2. West Side Story--Yeah, I was skeptical too, but it really works.
3. Summer of Soul--Ahmir "Questlove" Thompson's documentary, pieced together from film of the Harlem Cultural Festival in 1969, features thrilling outdoor concert footage of Sly and the Family Stone, The 5th Dimension, Mahalia Jackson, Nina Simone, Stevie Wonder, The Staple Singers and Gladys Knight and the Pips, to name only a very few. Does anything more need to be said?
4. Belfast--Some of the sentiment doesn't register, and it's worth remembering that writer-director Kenneth Branagh's childhood point of view as a Protestant (the only point of view available to him, of course) was a good deal cozier than the Catholic point of view.
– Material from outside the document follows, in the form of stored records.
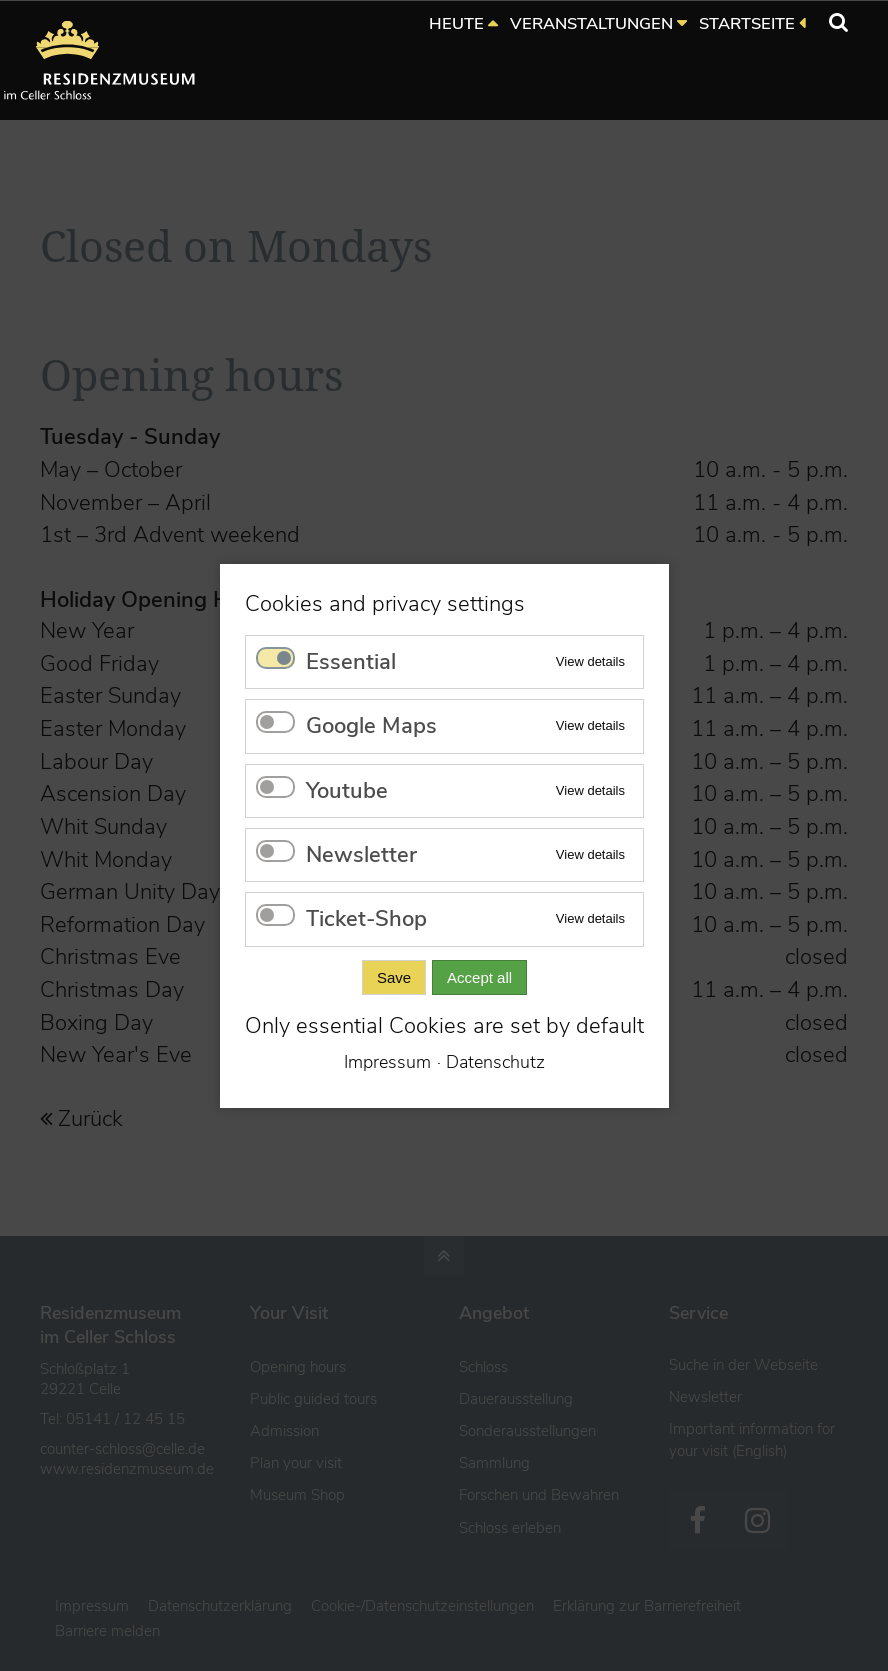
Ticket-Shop (366, 919)
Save (393, 976)
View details (589, 660)
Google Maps (371, 726)
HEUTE (456, 23)
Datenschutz (495, 1062)
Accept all (479, 976)
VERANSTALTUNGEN (591, 23)
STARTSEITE (747, 23)
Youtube (347, 790)
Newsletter (361, 855)
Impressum (387, 1062)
Still, this is a warm, touching and beautifully-acted memory play, enriched with Van Morrison songs.
5. Nightmare Alley--The first half is livelier than the second half, but this lower-depths carny melodrama packs a final punch that the 1947 original didn't.
6. Kurt Vonnegut: Unstuck in Time--Made over more than 30 years, this documentary chronicle of the author and his friendship with director Robert B. Weide seems uncommonly intimate.
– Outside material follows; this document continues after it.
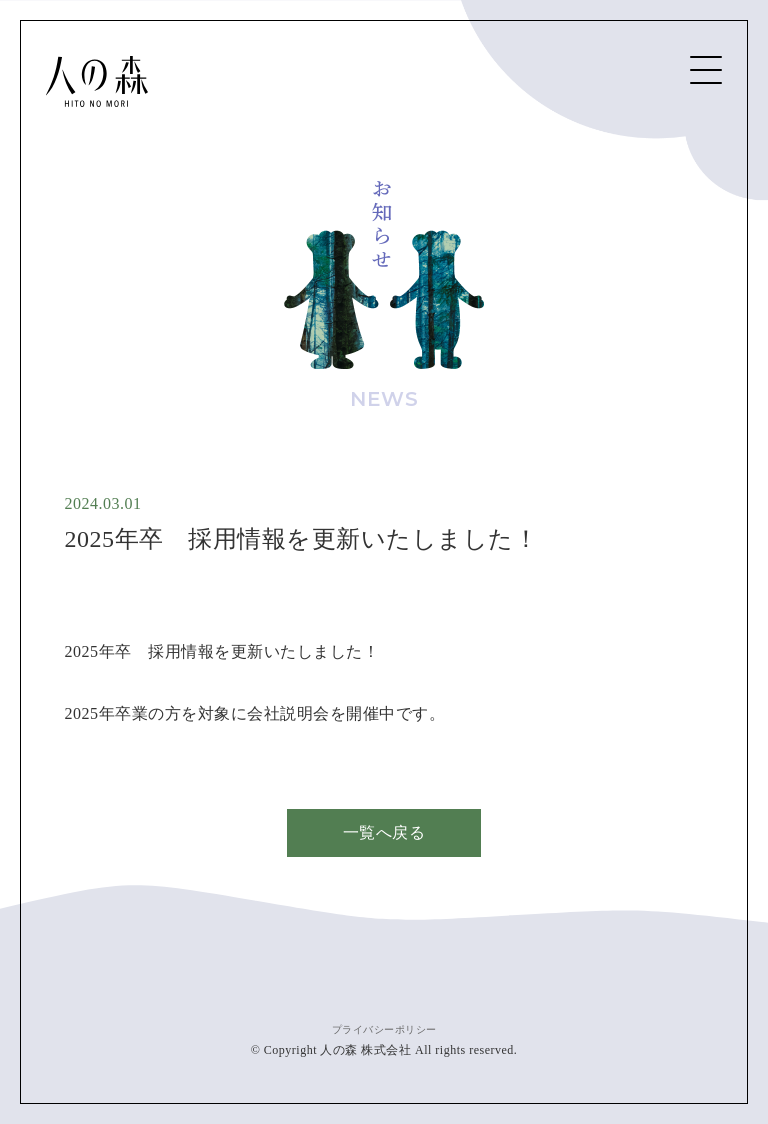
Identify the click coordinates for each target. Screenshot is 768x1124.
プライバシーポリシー (384, 1029)
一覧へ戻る (384, 832)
7. Zola--Probably the first movie ever based on a Twitter thread, Janicza Bravo's tale of a young stripper realizing she's been lured into a sex trafficking ring is tense and grimly funny, and it rings disturbingly true.
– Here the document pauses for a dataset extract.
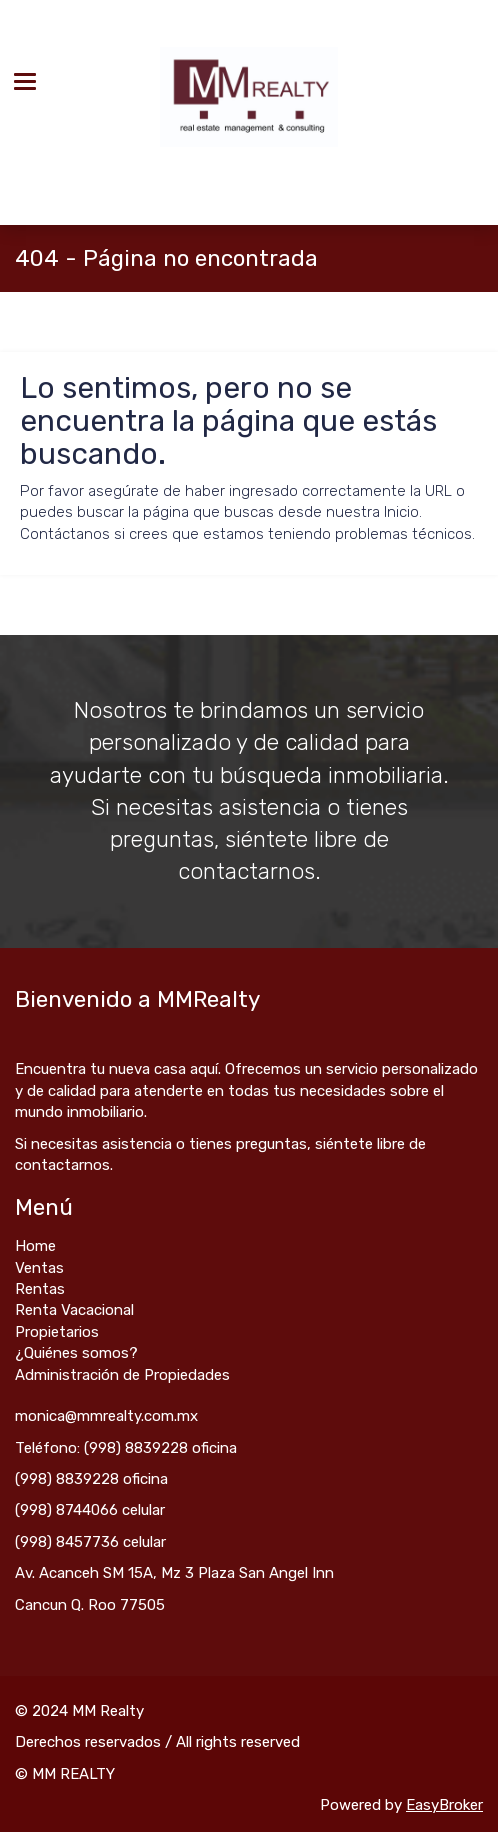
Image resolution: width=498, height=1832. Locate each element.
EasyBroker (444, 1805)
8. The Mauritanian--This near-Kafka-esque drama about the Gitmo-ing of Mohamedou Ould Salahi and the legal battle to free him is blood-boiling, as it should be.
9. Spider-Man: No Way Home--This all-star line-up of villains--and Spideys!--is a deep dive into the endlessly re-booting Marvel "Metaverse"; really it's an elaborate and pretty amusing joke on the common, obsessive nerd need to make every version of a pop franchise jibe with every other version of a pop franchise.
10. The Amusement Park--Completed in 1973 but not premiered until this year, George Romero's hour-long allegorical drama on the abuses suffered by the aged, produced by the Lutheran Society, has true emotional impact. It's a fine time capsule of a western Pennsylvania amusement park in the early '70s, too.
The Eyes of Tammy Faye and Dear Evan Hansen would both have made the list if they were as good overall as their lead performances. Other flicks that, however uneven or trivial, I'm not sorry I sat through this year: Joel Coen's version of Shakespeare's Scottish Play; A Quiet Place Part II; Godzilla vs. Kong; Cruella; Spencer; Werewolves Within; Flag Day; YouthMin: A Mockumentary; King Richard; Sam & Mattie Make a Zombie Movie; Don't Breathe 2; The Green Knight; The Tender Bar; Old; Blue Bayou and the slightly maligned Cinderella, among others. I should also note that there are movies I haven't caught up with yet, including Licorice Pizza and The French Dispatch, that might well have altered this list.